* _Work required_
From the passage on the Air Force's Boeing tanker, quote word for word the portion starting with "The systemic issue, which" and going on through "the visual interface.".
===== Reading text
But it shouldn't take sweeps to make a plane safe, he said. "They should be clean on delivery. If we don't see progress, we'll have to raise the stakes."
The Air Force received another Pegasus tanker from Boeing at Altus Air Force Base, Oklahoma, on Monday, nearly three weeks after the service stopped deliveries, Air Mobility Command spokeswoman Rose Riley said in a statement.
Roper told audiences Wednesday at the McAleese and Associates conference in Washington, D.C., that Boeing needs a culture change at its assembly-line facilities to improve their work.
"I have big concerns about the FOD issue because that's simply adherence to process," he told reporters after his speech at the conference. "It has nothing to do with design; it has nothing to do with production. It's simply following processes that Boeing has on the books, and having a culture all the way down to the mechanic level that embraces them."
Roper said he believes the company is improving, but he remains "concerned" and will be checking Boeing's progress for the foreseeable future.
"We're going to be measuring as we go, and we expect to see many months of pristine airplanes [before] we'll say the culture is back. So for the next year or so, we're going to be monitoring month by month, saying, 'Is it getting better?'" he said during his speech.
"I also left thinking Boeing understands they've got a severe situation that's going to take top-level engagement from their company," Roper added later. "They are committed to doing that."
The FOD issue arose as the Air Force grapples with other problems with the aircraft.
The service said in January said it would accept the tanker, based on the 767 airliner, despite the fact it has a number of deficiencies, mainly with its Remote Vision System.
The RVS, which is made by Rockwell Collins and permits the in-flight operator to view the refueling system below the tanker, has been subject to frequent software glitches. The first tankers were delivered despite that problem.
The systemic issue, which will require a software and hardware update, may take three to four years to fix.
Roper said Wednesday that Air Force engineers with the 711th Human Performance Wing at Wright-Patterson Air Force Base, Ohio, are testing technology solutions and imagery overlays that could help Boeing fix the visual interface.
==========
===== Material supplied
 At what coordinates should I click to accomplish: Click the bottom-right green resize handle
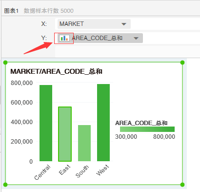tap(182, 185)
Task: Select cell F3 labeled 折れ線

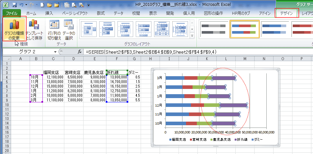Action: pyautogui.click(x=117, y=72)
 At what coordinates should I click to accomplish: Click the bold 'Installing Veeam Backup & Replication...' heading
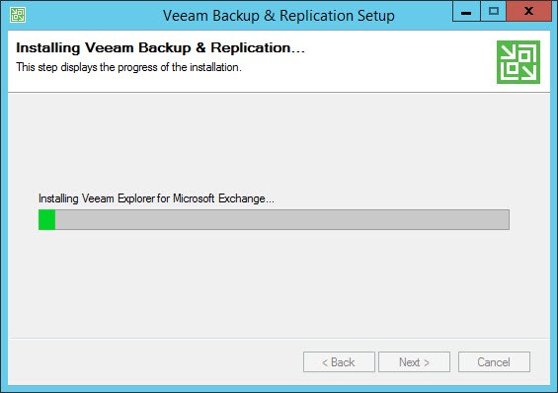coord(161,48)
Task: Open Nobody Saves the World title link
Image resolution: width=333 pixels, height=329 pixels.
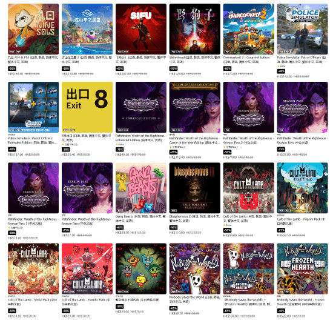Action: point(194,299)
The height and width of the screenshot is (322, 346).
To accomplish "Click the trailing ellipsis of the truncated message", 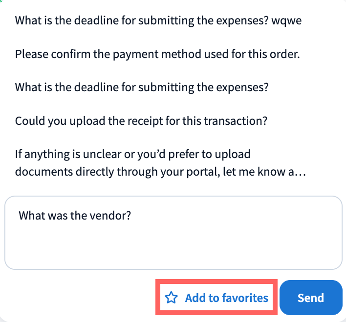I will 301,173.
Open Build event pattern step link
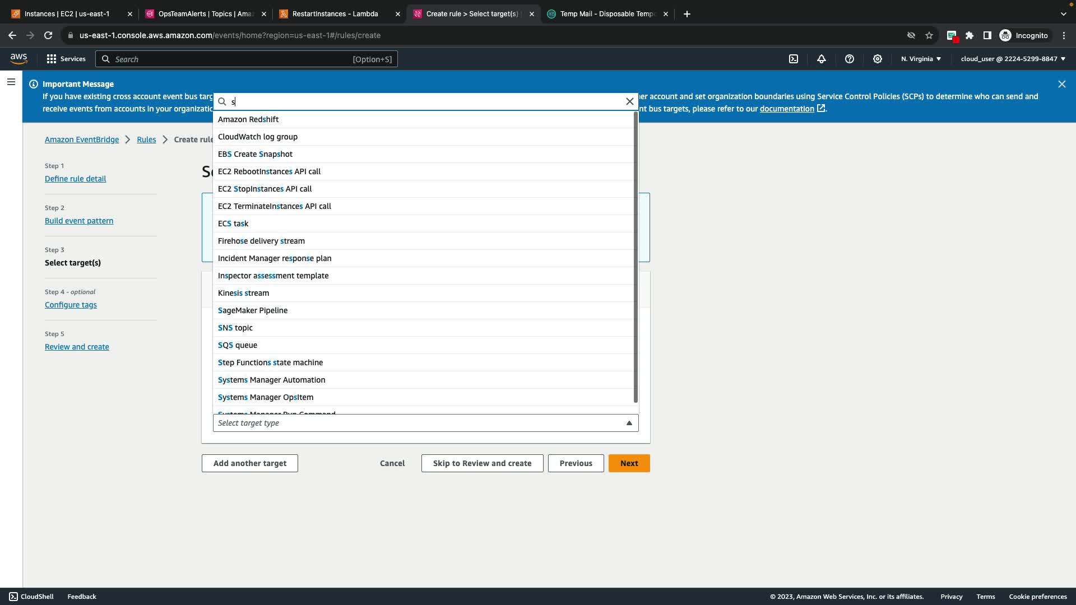 (79, 221)
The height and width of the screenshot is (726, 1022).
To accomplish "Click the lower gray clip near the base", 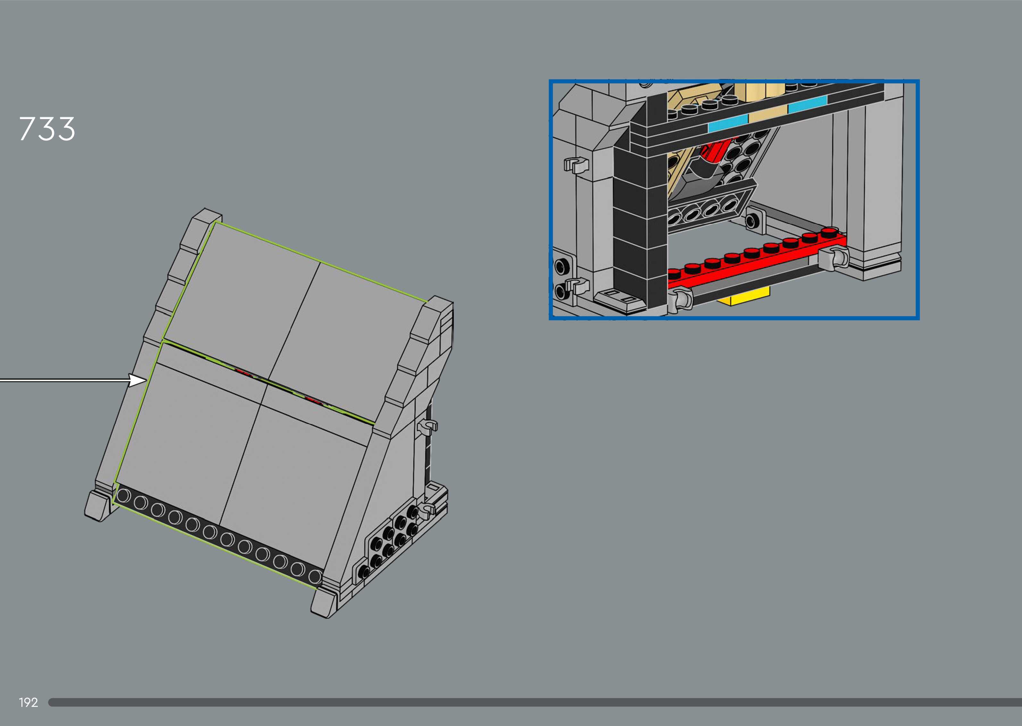I will [427, 509].
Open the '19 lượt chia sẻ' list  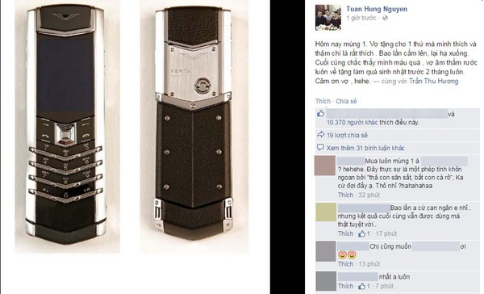click(x=347, y=135)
==========
* _Final answer_
The systemic issue, which will require a software and hardware update, may take three to four years to fix.
Roper said Wednesday that Air Force engineers with the 711th Human Performance Wing at Wright-Patterson Air Force Base, Ohio, are testing technology solutions and imagery overlays that could help Boeing fix the visual interface.